Il avait fait de la situation en Russie, l'étude la plus poussée qu'aient pu lui permettre les informations de son ministère et tous les renseignements que ses relations déjà anciennes avec le marché russe avaient pu lui fournir. Il était de ceux qui faisaient assez facilement le départ entre le pays russe et la forme temporaire de son gouvernement. La Révolution cherchait sa voie, elle y mettrait encore du temps. Elle évoluerait. En tous cas, il y avait là un immense pays ayant des besoins massifs, offrant des possibilités d'échange illimitées. L'Allemagne marquerait sa place. Le champ d'actions était tellement vaste que tout le monde pouvait y trouver son compte. A commencer par la Russie elle-même.

La politique russe du ministre était soutenue par de monbreux personnages influents, au Parlement comme dans les bureaux. Le besoin d'affaires tempérait chez les députés représentant "l'économie" leur antibolchevisme fanatique.
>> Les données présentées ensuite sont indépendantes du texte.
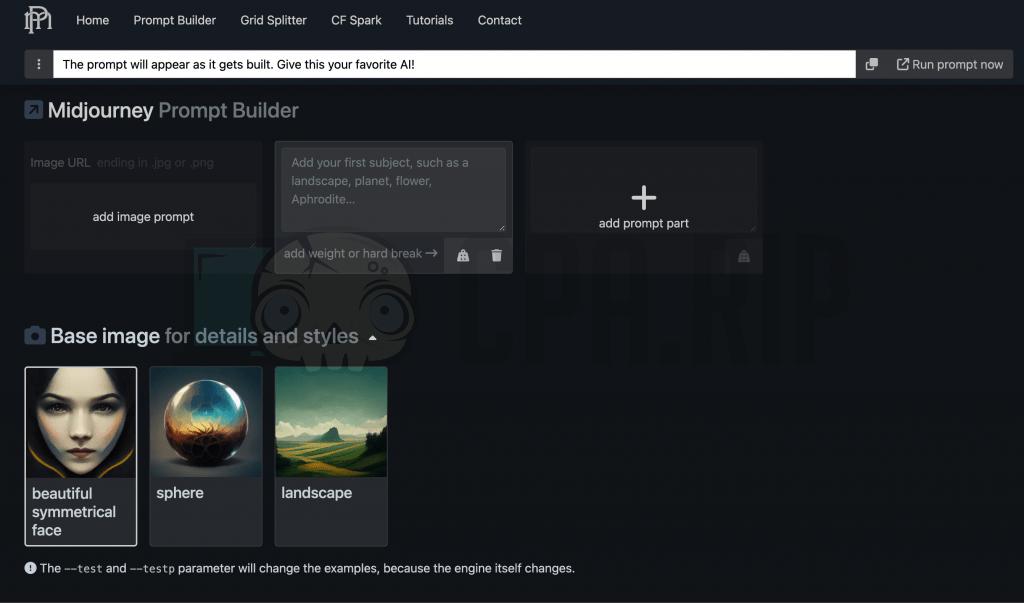Click the camera icon beside Base image

point(35,336)
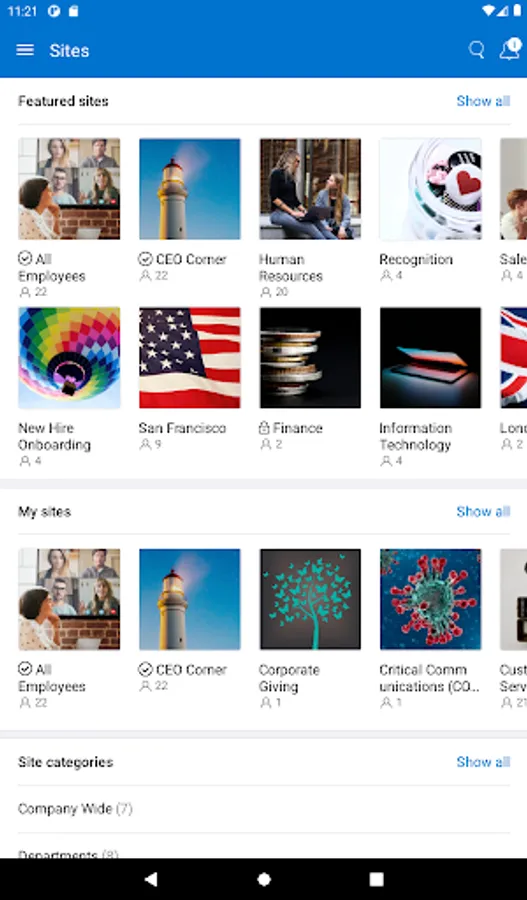
Task: Open Corporate Giving tree thumbnail
Action: click(310, 599)
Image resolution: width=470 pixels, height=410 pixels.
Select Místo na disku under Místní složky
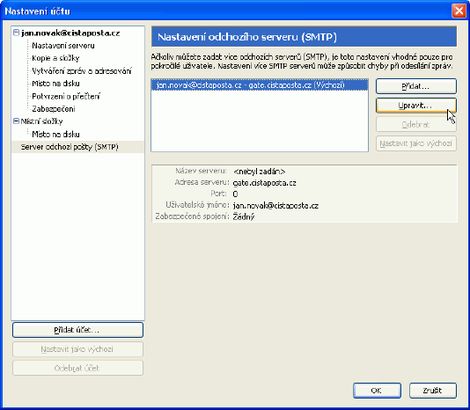(x=55, y=134)
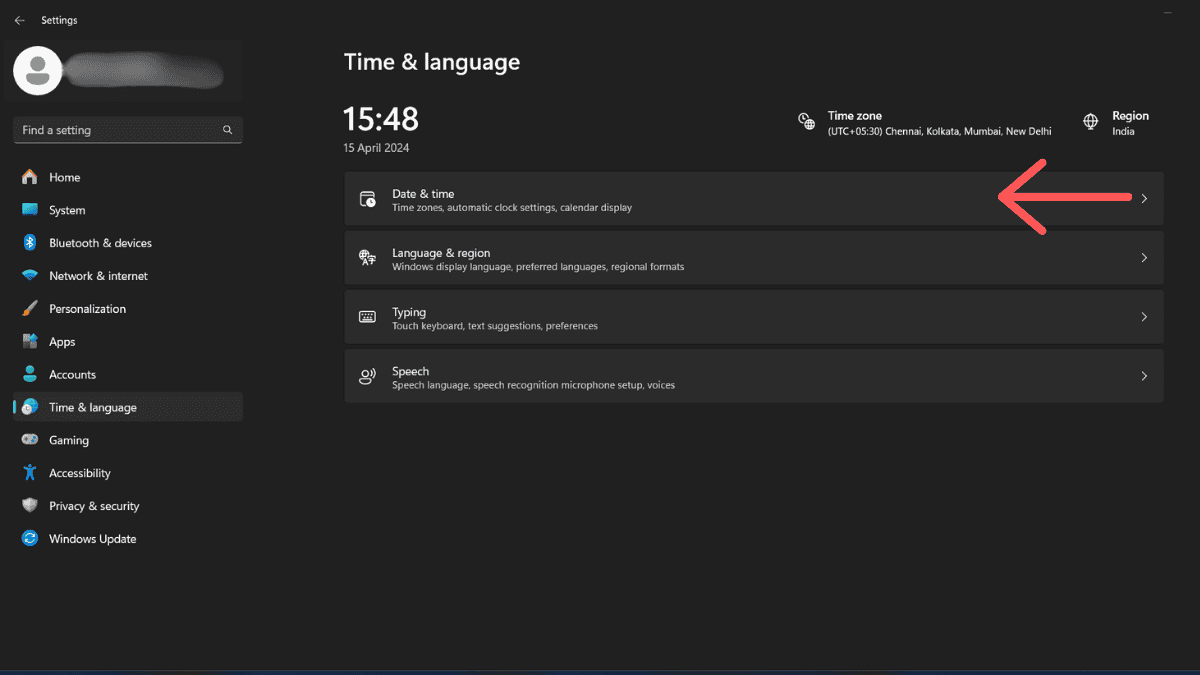The image size is (1200, 675).
Task: Click the Region globe icon
Action: click(1091, 122)
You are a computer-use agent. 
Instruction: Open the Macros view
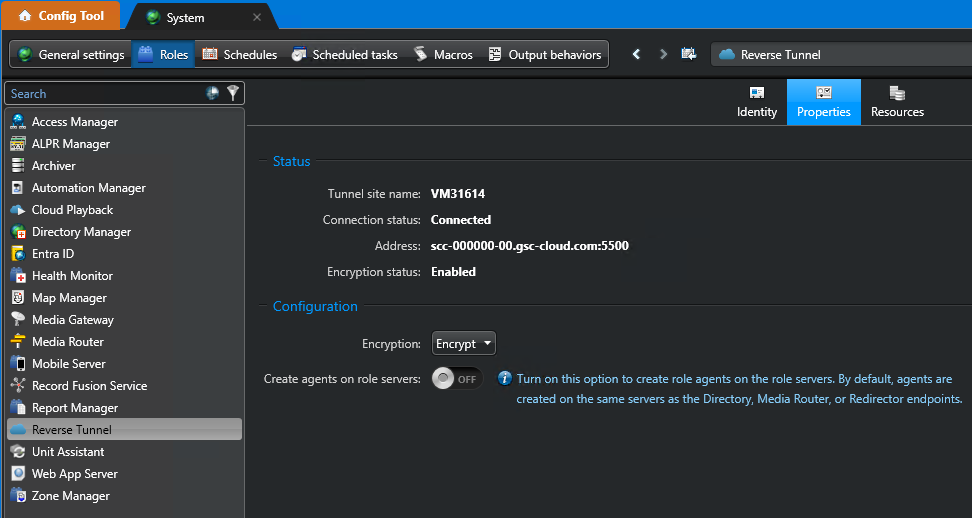point(443,54)
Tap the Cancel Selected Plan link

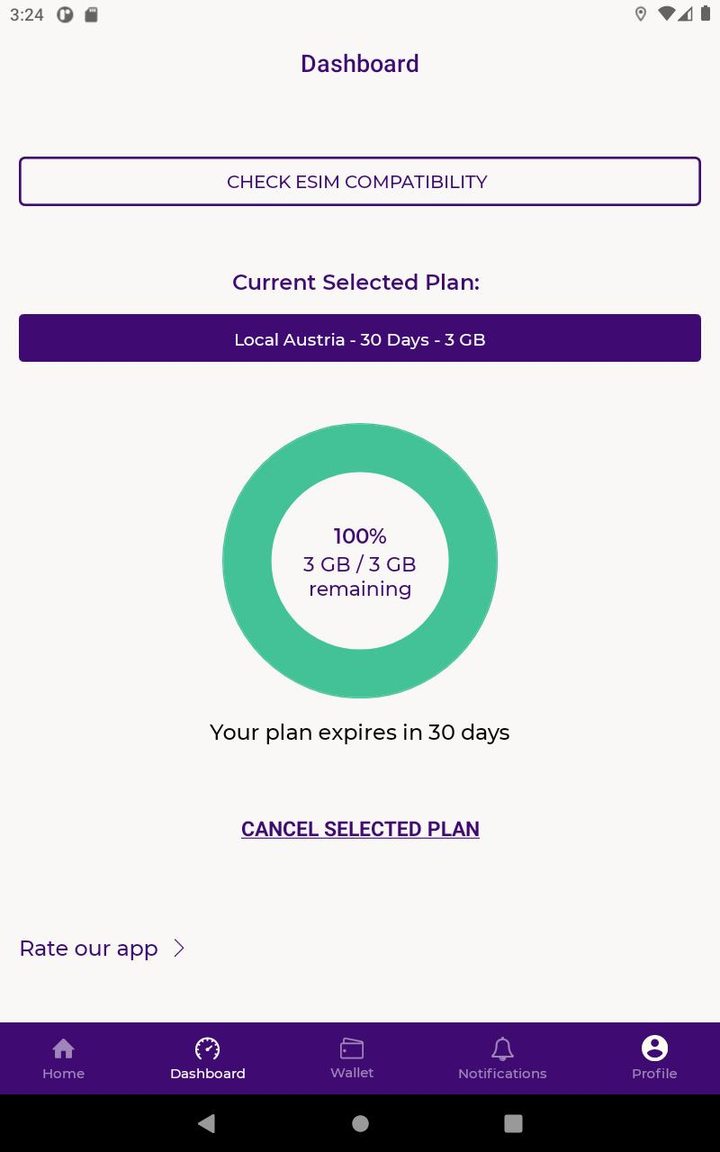click(360, 829)
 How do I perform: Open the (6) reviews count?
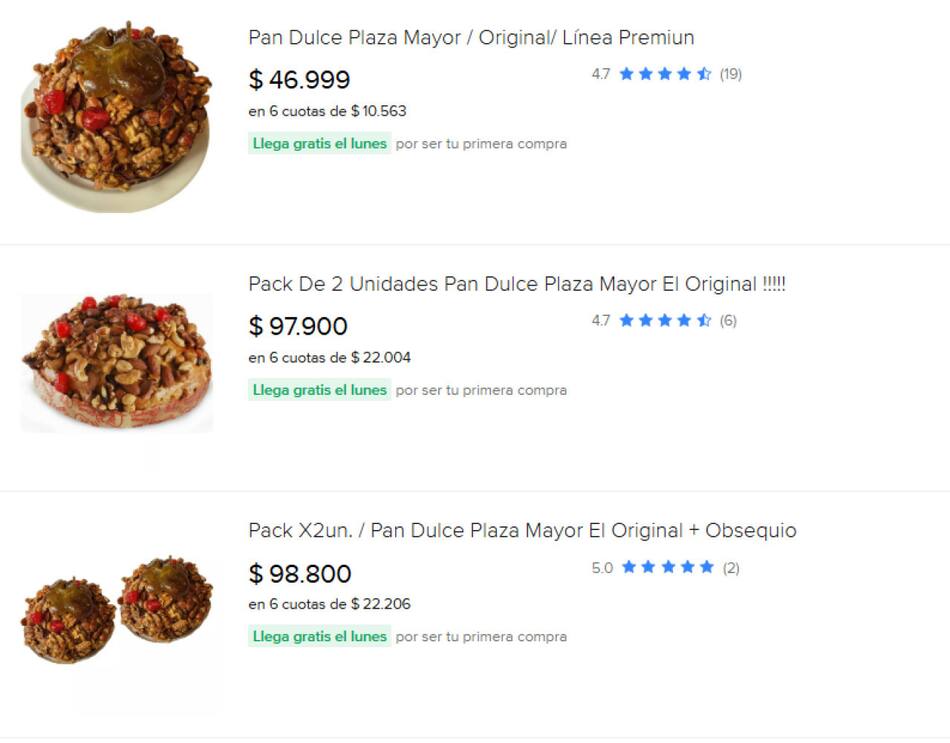(x=728, y=321)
Bien des généraux, profondément convaincus que tout arrangement avec la France était impossible, préconisaient, par ressentiment "l'explication" prudente mais concrète avec Moscou. Enfin, à la Wilhelmstraße, les plus hauts fonctionnaires considéraient les négociations avec les soviets comme un acte de clairvoyante diplomatie. On ne pouvait faire front à la fois contre une France hostile, décidée à employer tous les moyens de pression, et contre une Russie qui ne souffrirait pas longtemps d'être isolée. Par là, la doctrine des bureaux coïncidait avec celle des militaires comme Von Seeckt. Quand il vint à la Wilhelmstraße, Rathenau trouva donc des études complètes, un plan de travail, et le fonctionnaire qui allait devenir, par sa situation, son premier collaborateur, put lui assurer qu'on pourrait désormais aller de l'avant.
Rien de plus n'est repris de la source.